- DVD cover
- Directed by: Jose Thomas
- Written by: Udayakrishna-Siby K. Thomas
- Produced by: Salim Sathar
- Starring: Kunchacko Boban Nandana Krishna Preetha Vijayakumar
- Cinematography: Saloo George
- Edited by: Raja Muhammed
- Music by: Mohan Sithara
- Release date: 27 December 2002;
- Country: India
- Language: Malayalam

= Snehithan =

Snehithan is a 2002 Indian Malayalam-language romantic comedy film directed by Jose Thomas starring Kunchacko Boban, Nandana, Krishna and Preetha Vijayakumar. This was the last film of N. F. Varghese and Preetha Vijayakumar as the former died and the latter retired from acting after marriage.

== Plot ==
The story begins in a register office where Malavika waits for her lover Anand to come and register their marriage. She is accompanied by photographer Joji, who is her friend's brother to cover the function. But when Anand does not turn up Malavika is forced to go with Joji. Taking sympathy on her, Joji helps her to get a hotel room, which leads to more trouble for them. Cops arrest them during a raid in the hotel and Joji's girlfriend Anu learns of this. To make things worse Joji lies to the police that Malavika is his wife and they are let free. Malavika's parents learn of their daughter's secret marriage and take the couple home, creating another twist in the tale.

Malavika's family gets impressed by Joji except her cousin Vivekan (who wants to marry her) and his father. They try various methods to oust Joji but everything fails. In parallel, Anu's marriage is fixed with Anand. At last, on confronting Anand, he reveals that, on the day of his register marriage with Malavika, he was arrested by the police in a case of mistaken identity. But the time he is released, he gets to know that she was married, another misunderstanding.
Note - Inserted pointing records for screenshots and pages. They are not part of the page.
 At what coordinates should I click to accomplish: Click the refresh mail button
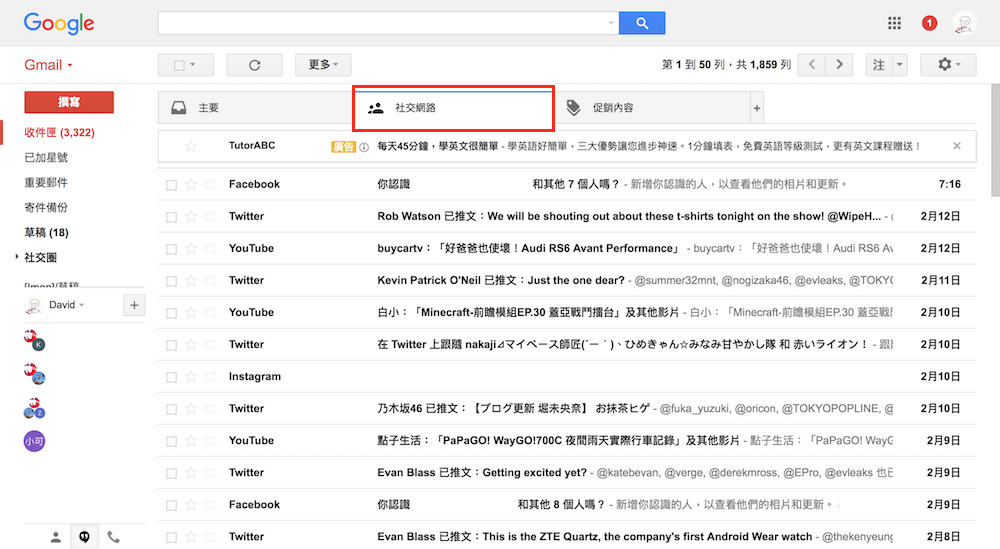254,65
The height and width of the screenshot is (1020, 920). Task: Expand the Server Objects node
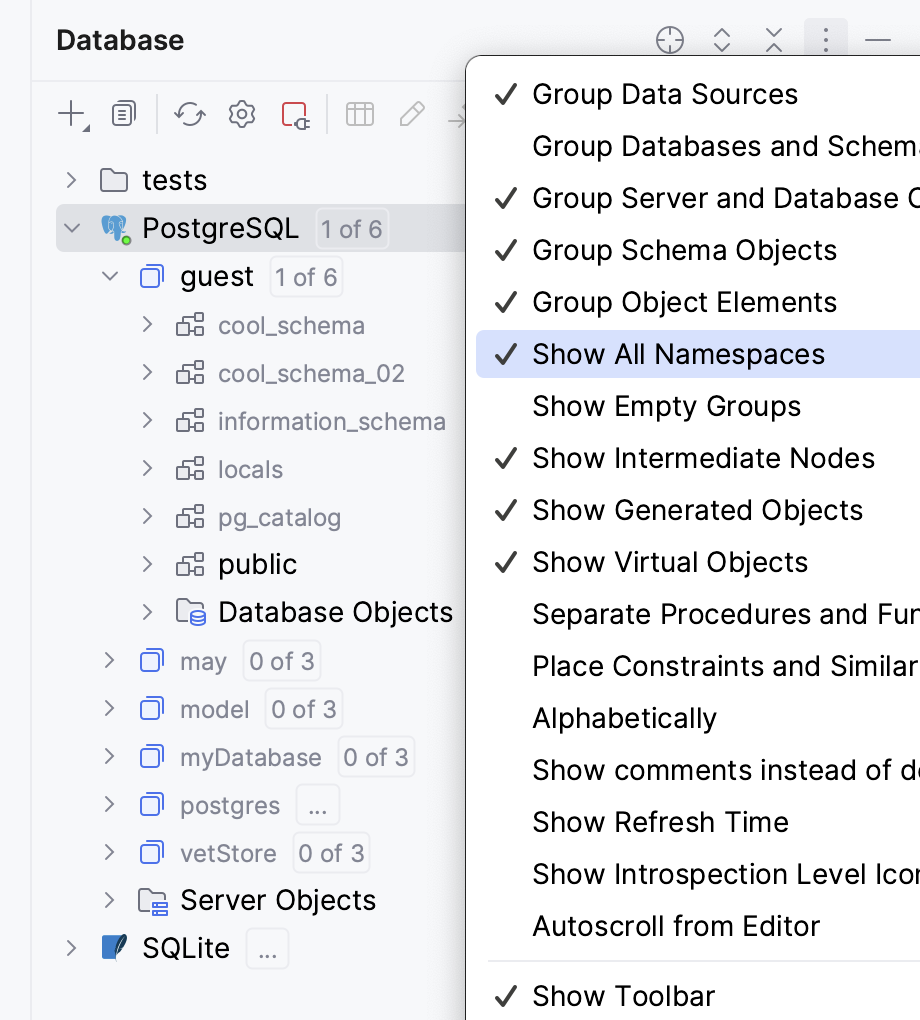tap(109, 900)
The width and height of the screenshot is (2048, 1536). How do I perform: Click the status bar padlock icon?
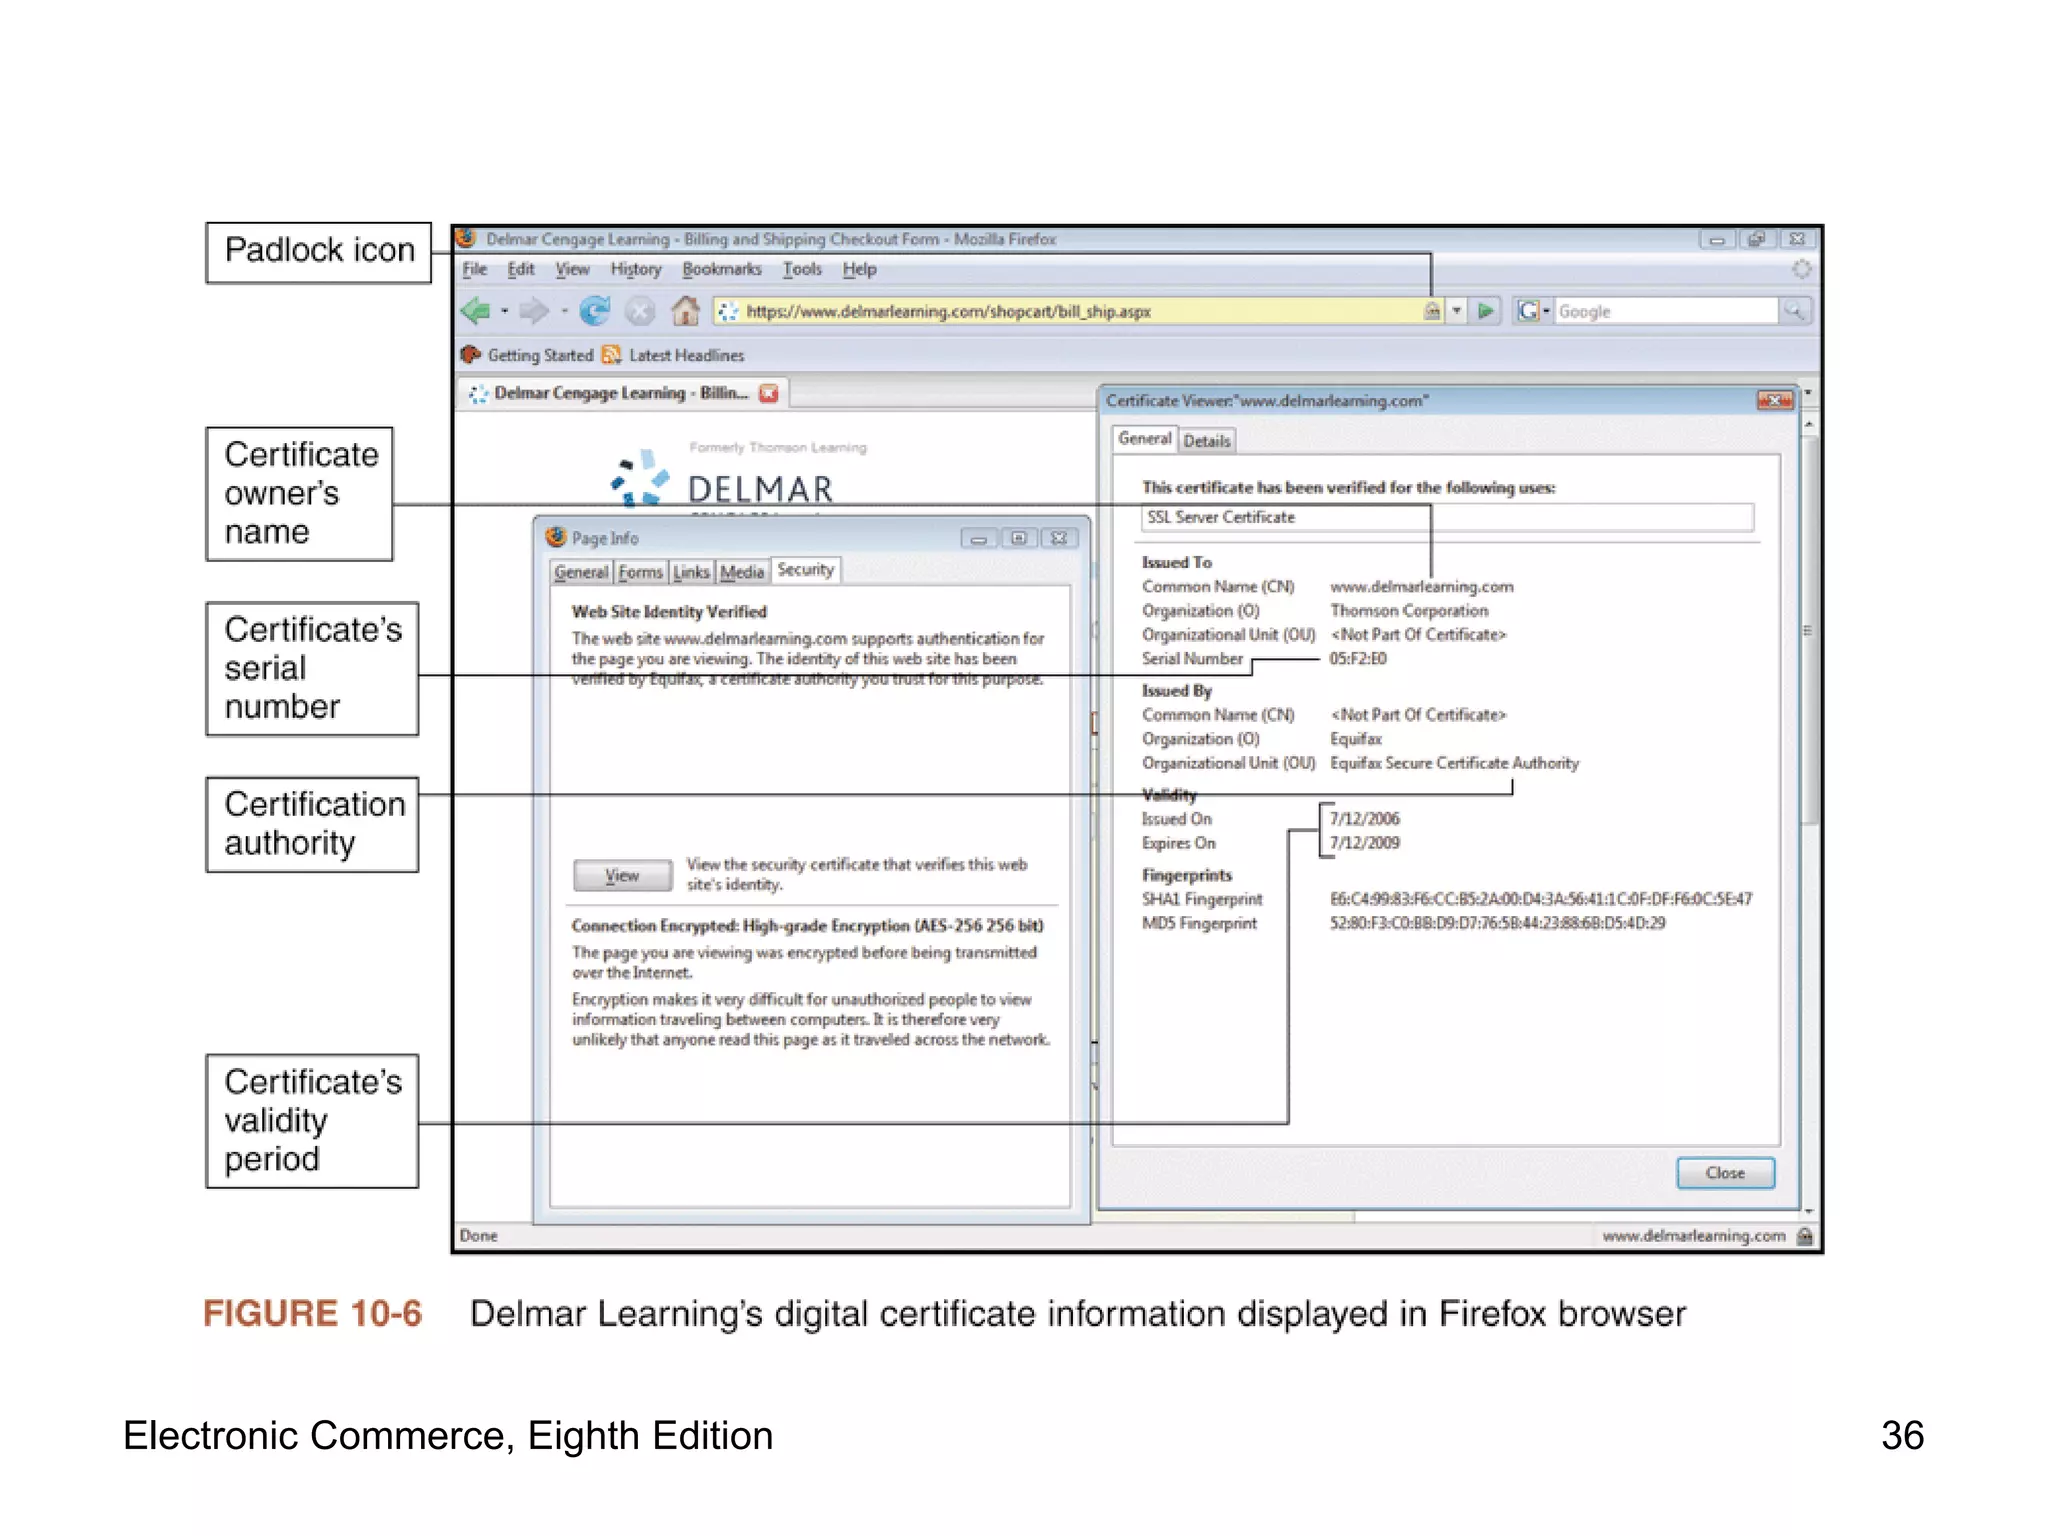1805,1236
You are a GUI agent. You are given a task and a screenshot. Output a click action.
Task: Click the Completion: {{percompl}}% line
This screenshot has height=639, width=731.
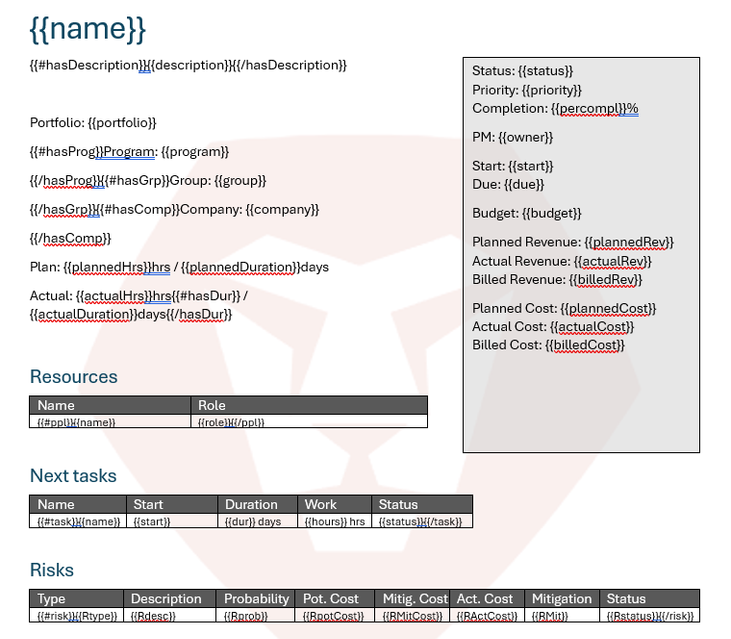point(555,108)

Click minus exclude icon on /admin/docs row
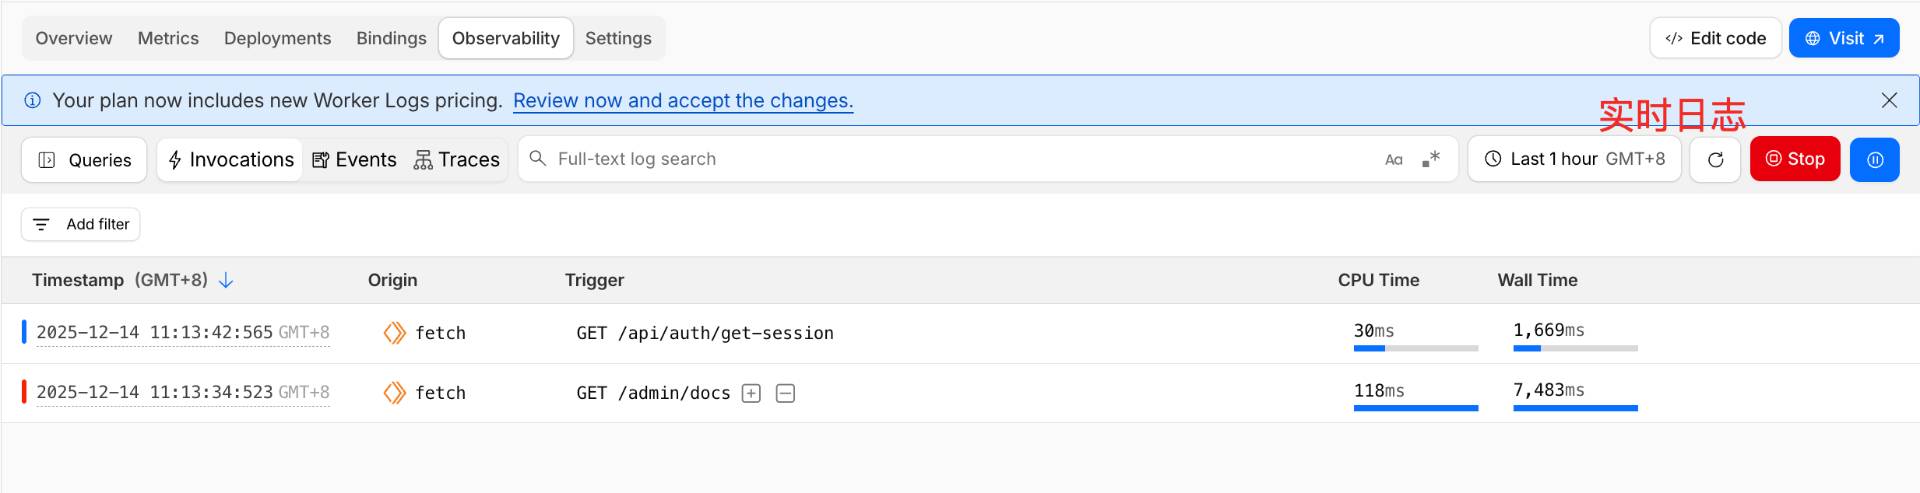786,394
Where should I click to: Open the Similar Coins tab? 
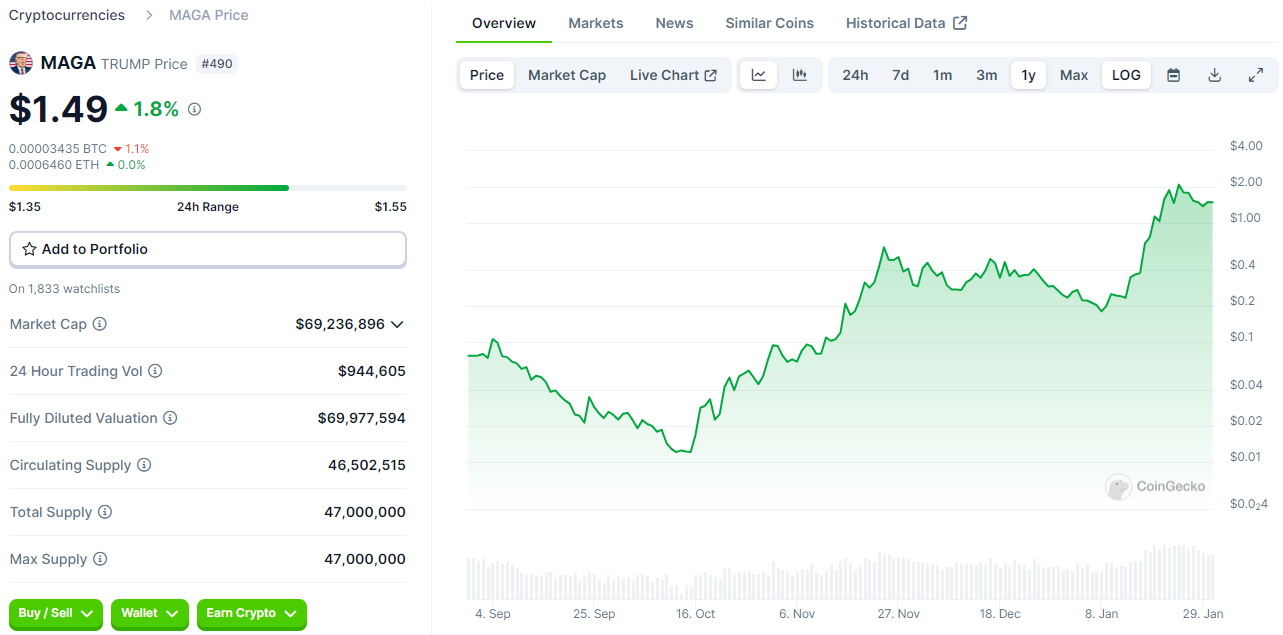(769, 23)
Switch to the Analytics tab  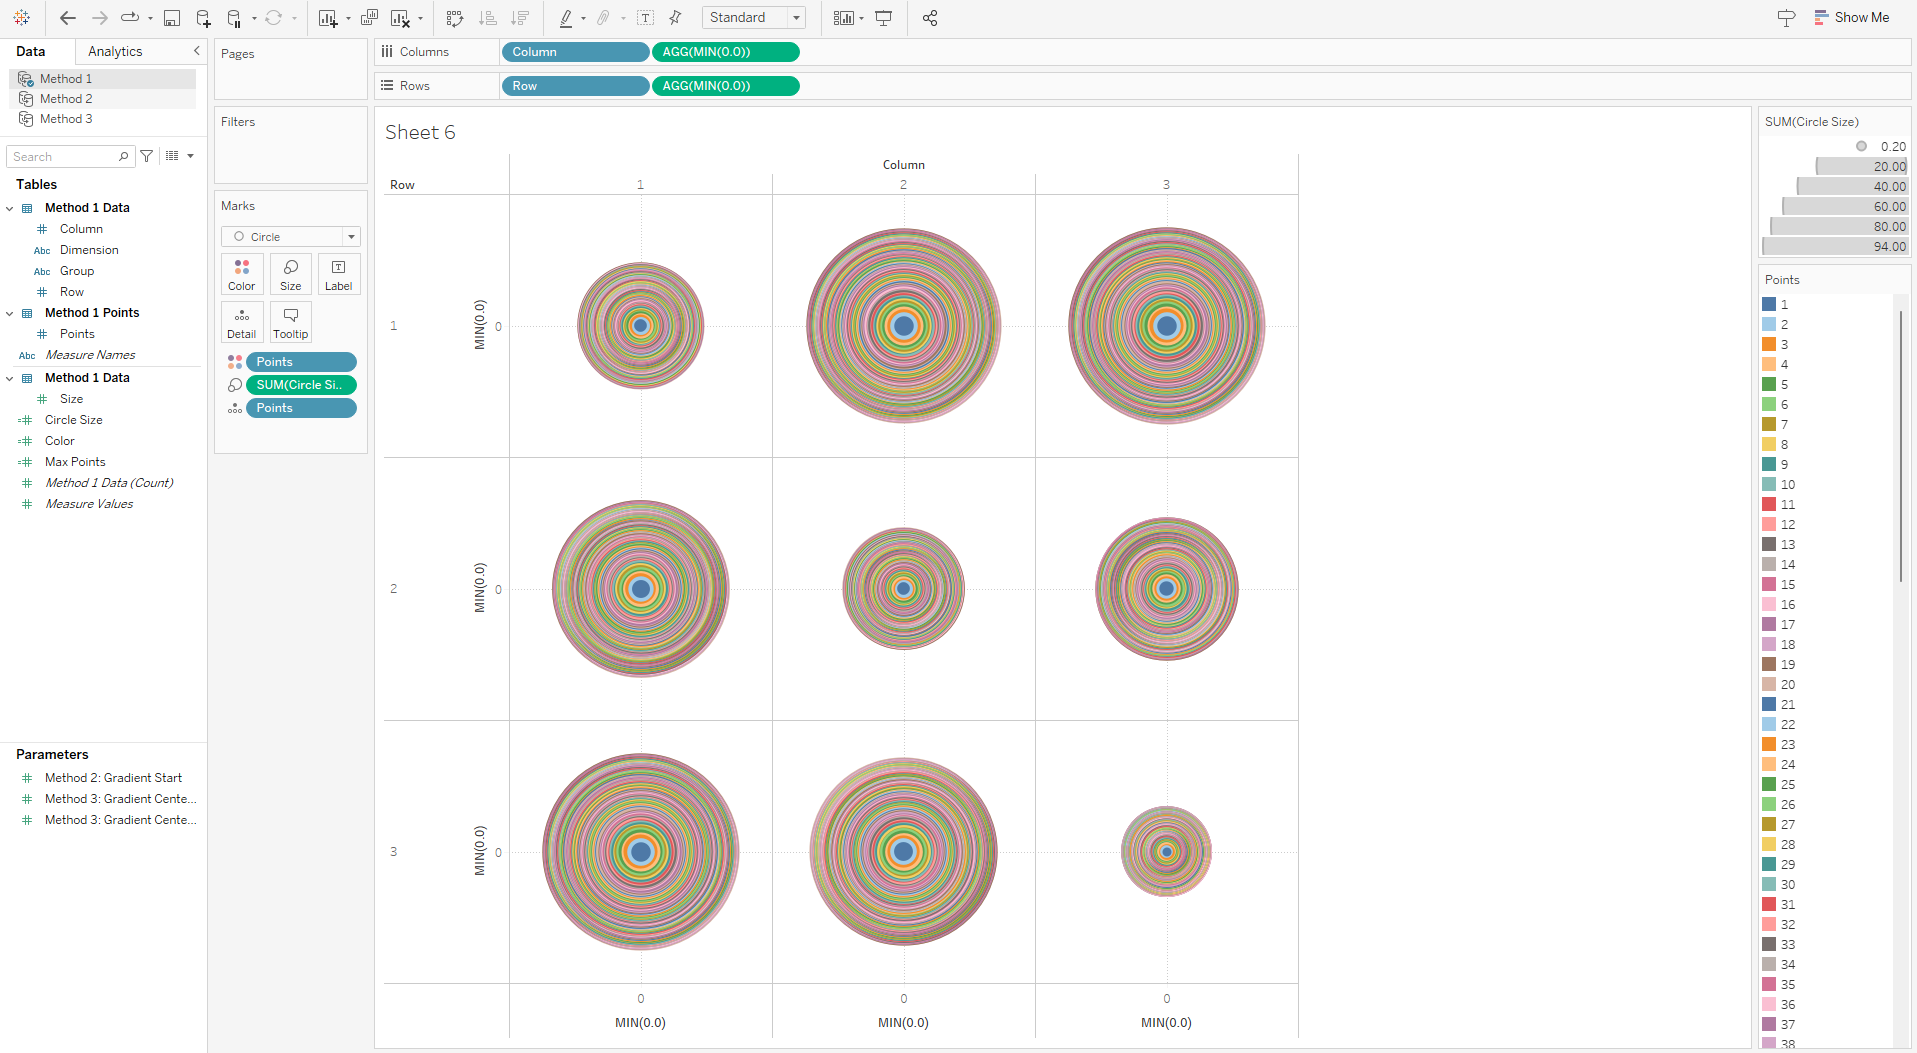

In the end, Joji and Anu unite and so does Malavika and Anand.

== Soundtrack ==
The film's soundtrack contains eight songs, all composed by Mohan Sithara, with lyrics by Yusufali Kecheri.

| # | Title | Singer(s) |
|---|---|---|
| 1 | "Daivam Thanna (M)" | K. J. Yesudas |
| 2 | "Daivam Thanna (F)" | Asha G. Menon |
| 3 | "Karimizhiyale" | Sujatha Mohan |
| 4 | "Makara Nilaavil" | K. J. Yesudas |
| 5 | "Omane Paadu Nee" | P. Jayachandran |
| 6 | "Premamadhu" | K. J. Yesudas |
| 7 | "Premamadhu" (F) | Sujatha Mohan |
| 8 | "Velutha Penninte" | K. J. Yesudas |

== Reception ==
A critic from Sify wrote that "There is nothing new in the film. Boban as Jijo is charming, while Krishna, Preetha Vijayakumar and the new girl Nandana are just ok".